━━━ Extracted material ━━━

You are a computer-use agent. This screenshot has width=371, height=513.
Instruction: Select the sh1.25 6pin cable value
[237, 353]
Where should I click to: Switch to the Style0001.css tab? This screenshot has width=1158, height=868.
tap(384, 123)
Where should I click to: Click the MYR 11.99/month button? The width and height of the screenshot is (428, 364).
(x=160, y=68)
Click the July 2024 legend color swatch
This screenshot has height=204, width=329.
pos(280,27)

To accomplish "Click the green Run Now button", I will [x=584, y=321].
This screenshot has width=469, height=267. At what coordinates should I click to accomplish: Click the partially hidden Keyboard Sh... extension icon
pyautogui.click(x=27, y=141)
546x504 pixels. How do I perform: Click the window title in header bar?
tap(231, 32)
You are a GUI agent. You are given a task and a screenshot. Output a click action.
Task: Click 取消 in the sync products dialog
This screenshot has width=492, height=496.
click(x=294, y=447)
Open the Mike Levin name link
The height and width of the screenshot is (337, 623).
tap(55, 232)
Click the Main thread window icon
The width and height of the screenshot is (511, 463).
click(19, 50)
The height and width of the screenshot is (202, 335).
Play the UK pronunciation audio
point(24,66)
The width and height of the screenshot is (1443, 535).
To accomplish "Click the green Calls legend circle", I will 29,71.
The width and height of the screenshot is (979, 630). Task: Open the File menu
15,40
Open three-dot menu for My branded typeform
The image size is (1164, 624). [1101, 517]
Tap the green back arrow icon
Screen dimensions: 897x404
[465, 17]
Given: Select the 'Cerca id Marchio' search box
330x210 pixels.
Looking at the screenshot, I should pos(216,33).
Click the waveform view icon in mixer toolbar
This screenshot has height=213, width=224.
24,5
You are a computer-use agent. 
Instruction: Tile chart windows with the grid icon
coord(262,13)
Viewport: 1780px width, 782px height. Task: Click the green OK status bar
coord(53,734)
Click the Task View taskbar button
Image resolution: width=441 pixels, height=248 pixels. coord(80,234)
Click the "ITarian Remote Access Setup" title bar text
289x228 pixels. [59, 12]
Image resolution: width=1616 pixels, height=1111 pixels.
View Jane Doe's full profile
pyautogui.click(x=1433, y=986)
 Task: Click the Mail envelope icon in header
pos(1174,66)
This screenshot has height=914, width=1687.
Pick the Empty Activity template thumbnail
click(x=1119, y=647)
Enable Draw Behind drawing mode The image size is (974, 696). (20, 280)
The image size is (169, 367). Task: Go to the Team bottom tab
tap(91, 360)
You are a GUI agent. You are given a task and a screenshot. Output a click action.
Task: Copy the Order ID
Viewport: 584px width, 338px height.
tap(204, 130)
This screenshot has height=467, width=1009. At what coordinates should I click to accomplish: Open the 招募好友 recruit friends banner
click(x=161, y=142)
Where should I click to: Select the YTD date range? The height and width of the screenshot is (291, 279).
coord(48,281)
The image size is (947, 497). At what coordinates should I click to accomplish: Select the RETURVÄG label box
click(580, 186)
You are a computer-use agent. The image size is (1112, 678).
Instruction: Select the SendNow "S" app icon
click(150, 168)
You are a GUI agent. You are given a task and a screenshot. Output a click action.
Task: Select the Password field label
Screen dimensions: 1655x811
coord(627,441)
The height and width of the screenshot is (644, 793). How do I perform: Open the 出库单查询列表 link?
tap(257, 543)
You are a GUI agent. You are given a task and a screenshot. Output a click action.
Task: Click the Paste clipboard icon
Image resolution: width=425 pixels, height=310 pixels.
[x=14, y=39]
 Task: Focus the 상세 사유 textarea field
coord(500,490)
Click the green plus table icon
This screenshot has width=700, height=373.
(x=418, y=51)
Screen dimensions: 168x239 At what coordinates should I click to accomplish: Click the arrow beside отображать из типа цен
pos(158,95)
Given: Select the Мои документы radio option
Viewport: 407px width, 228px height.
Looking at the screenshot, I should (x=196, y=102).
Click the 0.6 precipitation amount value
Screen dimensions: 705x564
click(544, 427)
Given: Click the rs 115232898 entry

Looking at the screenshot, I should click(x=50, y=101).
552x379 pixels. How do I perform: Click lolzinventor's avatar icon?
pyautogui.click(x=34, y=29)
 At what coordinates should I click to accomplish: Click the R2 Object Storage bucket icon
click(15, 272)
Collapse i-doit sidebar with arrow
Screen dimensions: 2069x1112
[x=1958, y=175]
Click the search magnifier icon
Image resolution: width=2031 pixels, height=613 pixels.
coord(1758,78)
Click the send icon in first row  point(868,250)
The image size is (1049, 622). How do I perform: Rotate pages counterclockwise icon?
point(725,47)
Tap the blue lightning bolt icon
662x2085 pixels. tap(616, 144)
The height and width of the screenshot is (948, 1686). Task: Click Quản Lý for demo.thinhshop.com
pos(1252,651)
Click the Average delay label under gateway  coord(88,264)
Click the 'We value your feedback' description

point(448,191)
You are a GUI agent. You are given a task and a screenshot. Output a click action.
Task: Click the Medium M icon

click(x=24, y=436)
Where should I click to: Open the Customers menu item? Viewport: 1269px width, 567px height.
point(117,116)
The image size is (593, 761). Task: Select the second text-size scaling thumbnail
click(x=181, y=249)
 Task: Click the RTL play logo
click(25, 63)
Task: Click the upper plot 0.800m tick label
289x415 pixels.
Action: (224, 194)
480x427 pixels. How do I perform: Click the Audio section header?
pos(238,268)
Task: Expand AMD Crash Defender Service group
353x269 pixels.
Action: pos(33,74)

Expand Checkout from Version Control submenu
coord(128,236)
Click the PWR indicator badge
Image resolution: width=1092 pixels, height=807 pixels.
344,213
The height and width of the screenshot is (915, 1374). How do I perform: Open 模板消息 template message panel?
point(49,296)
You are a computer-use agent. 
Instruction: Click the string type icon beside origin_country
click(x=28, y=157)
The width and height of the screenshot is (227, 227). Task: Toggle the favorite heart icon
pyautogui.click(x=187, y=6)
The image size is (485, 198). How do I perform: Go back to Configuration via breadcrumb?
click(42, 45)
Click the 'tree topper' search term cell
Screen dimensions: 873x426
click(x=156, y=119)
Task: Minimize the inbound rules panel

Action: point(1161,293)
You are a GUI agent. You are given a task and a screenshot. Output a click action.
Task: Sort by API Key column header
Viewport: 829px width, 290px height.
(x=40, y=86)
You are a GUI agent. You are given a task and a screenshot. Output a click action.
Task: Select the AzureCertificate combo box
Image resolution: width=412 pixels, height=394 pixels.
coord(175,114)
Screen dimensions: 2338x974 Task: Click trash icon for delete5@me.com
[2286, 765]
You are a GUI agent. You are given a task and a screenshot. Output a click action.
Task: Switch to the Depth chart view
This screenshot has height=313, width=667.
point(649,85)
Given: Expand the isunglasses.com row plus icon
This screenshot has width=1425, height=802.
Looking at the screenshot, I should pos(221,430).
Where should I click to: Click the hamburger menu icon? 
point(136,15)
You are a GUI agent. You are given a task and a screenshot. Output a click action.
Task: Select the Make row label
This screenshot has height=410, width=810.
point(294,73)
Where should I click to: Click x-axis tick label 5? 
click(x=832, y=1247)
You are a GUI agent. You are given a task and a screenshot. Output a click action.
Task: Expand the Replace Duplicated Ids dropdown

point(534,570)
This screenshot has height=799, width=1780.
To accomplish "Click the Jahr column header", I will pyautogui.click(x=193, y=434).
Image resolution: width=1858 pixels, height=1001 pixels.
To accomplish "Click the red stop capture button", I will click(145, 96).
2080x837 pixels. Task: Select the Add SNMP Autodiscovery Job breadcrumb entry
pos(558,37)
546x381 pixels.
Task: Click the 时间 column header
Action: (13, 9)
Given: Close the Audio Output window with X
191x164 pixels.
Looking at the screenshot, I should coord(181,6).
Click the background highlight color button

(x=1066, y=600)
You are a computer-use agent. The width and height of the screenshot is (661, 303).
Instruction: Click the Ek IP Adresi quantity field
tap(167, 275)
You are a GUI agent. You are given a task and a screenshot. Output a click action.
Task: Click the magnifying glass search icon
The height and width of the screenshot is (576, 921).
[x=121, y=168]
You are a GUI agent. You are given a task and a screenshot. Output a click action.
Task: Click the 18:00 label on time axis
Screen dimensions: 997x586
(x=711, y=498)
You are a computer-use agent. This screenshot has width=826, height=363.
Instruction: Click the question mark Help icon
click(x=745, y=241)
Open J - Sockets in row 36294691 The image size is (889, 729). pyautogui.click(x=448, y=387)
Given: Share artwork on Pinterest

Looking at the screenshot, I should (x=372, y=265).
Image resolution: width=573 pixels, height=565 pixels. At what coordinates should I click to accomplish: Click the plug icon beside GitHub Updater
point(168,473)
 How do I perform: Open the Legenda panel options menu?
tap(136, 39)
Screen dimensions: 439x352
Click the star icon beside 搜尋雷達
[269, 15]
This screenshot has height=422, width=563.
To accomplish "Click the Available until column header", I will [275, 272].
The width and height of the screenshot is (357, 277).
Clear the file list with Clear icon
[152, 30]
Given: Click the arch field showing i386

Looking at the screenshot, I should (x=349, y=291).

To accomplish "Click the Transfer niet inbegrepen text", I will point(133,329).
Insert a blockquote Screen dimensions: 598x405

━━━

(Exercise objective) Copy out the data from the line containing "The width and height of the screenshot is (227, 227)." through the line containing "(x=40, y=86)", reproducing each line exactly.

(Written reply)
The width and height of the screenshot is (227, 227). Task: Toggle the favorite heart icon
pyautogui.click(x=187, y=6)
The image size is (485, 198). How do I perform: Go back to Configuration via breadcrumb?
click(42, 45)
Click the 'tree topper' search term cell
Screen dimensions: 873x426
click(x=156, y=119)
Task: Minimize the inbound rules panel

Action: point(1161,293)
You are a GUI agent. You are given a task and a screenshot. Output a click action.
Task: Sort by API Key column header
Viewport: 829px width, 290px height.
(x=40, y=86)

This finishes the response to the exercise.